Copy out every record precisely.

Start of RECORDS FOR THIS EXERCISE

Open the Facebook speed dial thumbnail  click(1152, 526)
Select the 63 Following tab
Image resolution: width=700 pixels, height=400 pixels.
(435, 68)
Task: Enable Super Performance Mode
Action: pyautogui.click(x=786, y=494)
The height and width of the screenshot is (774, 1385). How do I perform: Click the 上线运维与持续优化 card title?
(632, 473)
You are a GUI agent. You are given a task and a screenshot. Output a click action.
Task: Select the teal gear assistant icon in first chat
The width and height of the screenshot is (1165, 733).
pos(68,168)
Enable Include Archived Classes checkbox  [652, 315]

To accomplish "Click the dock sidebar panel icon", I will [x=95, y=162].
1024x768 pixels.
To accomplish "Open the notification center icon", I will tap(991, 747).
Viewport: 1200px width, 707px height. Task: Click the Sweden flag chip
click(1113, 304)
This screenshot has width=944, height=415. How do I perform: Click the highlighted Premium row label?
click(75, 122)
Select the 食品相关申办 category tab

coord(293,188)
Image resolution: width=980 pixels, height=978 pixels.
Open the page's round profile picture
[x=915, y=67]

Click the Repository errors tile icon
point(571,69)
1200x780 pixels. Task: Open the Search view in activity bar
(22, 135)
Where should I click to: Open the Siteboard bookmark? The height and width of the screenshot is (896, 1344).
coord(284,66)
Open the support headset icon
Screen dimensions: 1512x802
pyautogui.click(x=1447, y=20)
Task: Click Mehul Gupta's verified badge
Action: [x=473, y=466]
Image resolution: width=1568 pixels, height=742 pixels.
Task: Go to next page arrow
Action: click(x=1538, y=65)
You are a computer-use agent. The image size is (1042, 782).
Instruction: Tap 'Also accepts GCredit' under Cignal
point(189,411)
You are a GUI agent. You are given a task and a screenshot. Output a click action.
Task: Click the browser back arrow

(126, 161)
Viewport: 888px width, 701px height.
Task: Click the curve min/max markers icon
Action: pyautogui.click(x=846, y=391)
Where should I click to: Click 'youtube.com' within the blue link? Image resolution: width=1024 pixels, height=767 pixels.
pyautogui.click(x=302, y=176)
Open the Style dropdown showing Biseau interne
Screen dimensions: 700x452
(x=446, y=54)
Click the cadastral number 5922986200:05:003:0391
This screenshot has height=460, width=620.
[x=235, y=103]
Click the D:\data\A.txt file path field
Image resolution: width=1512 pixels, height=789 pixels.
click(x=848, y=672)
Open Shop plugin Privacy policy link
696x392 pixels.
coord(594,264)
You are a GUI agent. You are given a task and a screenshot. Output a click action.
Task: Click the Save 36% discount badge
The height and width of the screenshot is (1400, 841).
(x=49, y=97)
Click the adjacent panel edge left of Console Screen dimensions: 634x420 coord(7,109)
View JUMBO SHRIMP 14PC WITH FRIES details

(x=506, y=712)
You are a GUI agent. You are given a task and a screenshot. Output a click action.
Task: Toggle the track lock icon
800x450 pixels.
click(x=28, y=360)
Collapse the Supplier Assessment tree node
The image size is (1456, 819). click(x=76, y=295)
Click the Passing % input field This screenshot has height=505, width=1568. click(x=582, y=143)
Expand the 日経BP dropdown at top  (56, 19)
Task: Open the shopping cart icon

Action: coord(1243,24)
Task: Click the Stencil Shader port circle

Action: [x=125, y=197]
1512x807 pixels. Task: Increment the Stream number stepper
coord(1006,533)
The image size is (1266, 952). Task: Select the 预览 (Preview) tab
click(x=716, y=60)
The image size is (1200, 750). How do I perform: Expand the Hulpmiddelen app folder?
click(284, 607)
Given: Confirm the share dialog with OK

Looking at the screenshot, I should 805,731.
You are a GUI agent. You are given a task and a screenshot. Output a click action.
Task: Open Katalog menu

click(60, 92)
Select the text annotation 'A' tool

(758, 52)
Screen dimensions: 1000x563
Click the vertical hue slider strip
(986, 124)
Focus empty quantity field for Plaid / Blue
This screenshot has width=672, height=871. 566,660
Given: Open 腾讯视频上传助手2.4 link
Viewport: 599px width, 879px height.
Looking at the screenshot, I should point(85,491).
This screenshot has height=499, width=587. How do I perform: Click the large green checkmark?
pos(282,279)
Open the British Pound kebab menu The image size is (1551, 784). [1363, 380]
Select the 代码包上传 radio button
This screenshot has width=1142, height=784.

End of RECORDS FOR THIS EXERCISE

### [WRITTEN SOLUTION]
Open the Facebook speed dial thumbnail  click(1152, 526)
Select the 63 Following tab
Image resolution: width=700 pixels, height=400 pixels.
(435, 68)
Task: Enable Super Performance Mode
Action: pyautogui.click(x=786, y=494)
The height and width of the screenshot is (774, 1385). How do I perform: Click the 上线运维与持续优化 card title?
(632, 473)
You are a GUI agent. You are given a task and a screenshot. Output a click action.
Task: Select the teal gear assistant icon in first chat
The width and height of the screenshot is (1165, 733).
pos(68,168)
Enable Include Archived Classes checkbox  [652, 315]

To accomplish "Click the dock sidebar panel icon", I will [x=95, y=162].
1024x768 pixels.
To accomplish "Open the notification center icon", I will tap(991, 747).
Viewport: 1200px width, 707px height. Task: Click the Sweden flag chip
click(1113, 304)
This screenshot has width=944, height=415. How do I perform: Click the highlighted Premium row label?
click(75, 122)
Select the 食品相关申办 category tab

coord(293,188)
Image resolution: width=980 pixels, height=978 pixels.
Open the page's round profile picture
[x=915, y=67]

Click the Repository errors tile icon
point(571,69)
1200x780 pixels. Task: Open the Search view in activity bar
(22, 135)
Where should I click to: Open the Siteboard bookmark? The height and width of the screenshot is (896, 1344).
coord(284,66)
Open the support headset icon
Screen dimensions: 1512x802
pyautogui.click(x=1447, y=20)
Task: Click Mehul Gupta's verified badge
Action: [x=473, y=466]
Image resolution: width=1568 pixels, height=742 pixels.
Task: Go to next page arrow
Action: click(x=1538, y=65)
You are a computer-use agent. The image size is (1042, 782).
Instruction: Tap 'Also accepts GCredit' under Cignal
point(189,411)
You are a GUI agent. You are given a task and a screenshot. Output a click action.
Task: Click the browser back arrow

(126, 161)
Viewport: 888px width, 701px height.
Task: Click the curve min/max markers icon
Action: pyautogui.click(x=846, y=391)
Where should I click to: Click 'youtube.com' within the blue link? Image resolution: width=1024 pixels, height=767 pixels.
pyautogui.click(x=302, y=176)
Open the Style dropdown showing Biseau interne
Screen dimensions: 700x452
(x=446, y=54)
Click the cadastral number 5922986200:05:003:0391
This screenshot has height=460, width=620.
[x=235, y=103]
Click the D:\data\A.txt file path field
Image resolution: width=1512 pixels, height=789 pixels.
click(x=848, y=672)
Open Shop plugin Privacy policy link
696x392 pixels.
coord(594,264)
You are a GUI agent. You are given a task and a screenshot. Output a click action.
Task: Click the Save 36% discount badge
The height and width of the screenshot is (1400, 841).
(x=49, y=97)
Click the adjacent panel edge left of Console Screen dimensions: 634x420 coord(7,109)
View JUMBO SHRIMP 14PC WITH FRIES details

(x=506, y=712)
You are a GUI agent. You are given a task and a screenshot. Output a click action.
Task: Toggle the track lock icon
800x450 pixels.
click(x=28, y=360)
Collapse the Supplier Assessment tree node
The image size is (1456, 819). click(x=76, y=295)
Click the Passing % input field This screenshot has height=505, width=1568. click(x=582, y=143)
Expand the 日経BP dropdown at top  (56, 19)
Task: Open the shopping cart icon

Action: coord(1243,24)
Task: Click the Stencil Shader port circle

Action: [x=125, y=197]
1512x807 pixels. Task: Increment the Stream number stepper
coord(1006,533)
The image size is (1266, 952). Task: Select the 预览 (Preview) tab
click(x=716, y=60)
The image size is (1200, 750). How do I perform: Expand the Hulpmiddelen app folder?
click(284, 607)
Given: Confirm the share dialog with OK

Looking at the screenshot, I should 805,731.
You are a GUI agent. You are given a task and a screenshot. Output a click action.
Task: Open Katalog menu

click(60, 92)
Select the text annotation 'A' tool

(758, 52)
Screen dimensions: 1000x563
Click the vertical hue slider strip
(986, 124)
Focus empty quantity field for Plaid / Blue
This screenshot has width=672, height=871. 566,660
Given: Open 腾讯视频上传助手2.4 link
Viewport: 599px width, 879px height.
Looking at the screenshot, I should point(85,491).
This screenshot has height=499, width=587. How do I perform: Click the large green checkmark?
pos(282,279)
Open the British Pound kebab menu The image size is (1551, 784). [1363, 380]
Select the 代码包上传 radio button
This screenshot has width=1142, height=784.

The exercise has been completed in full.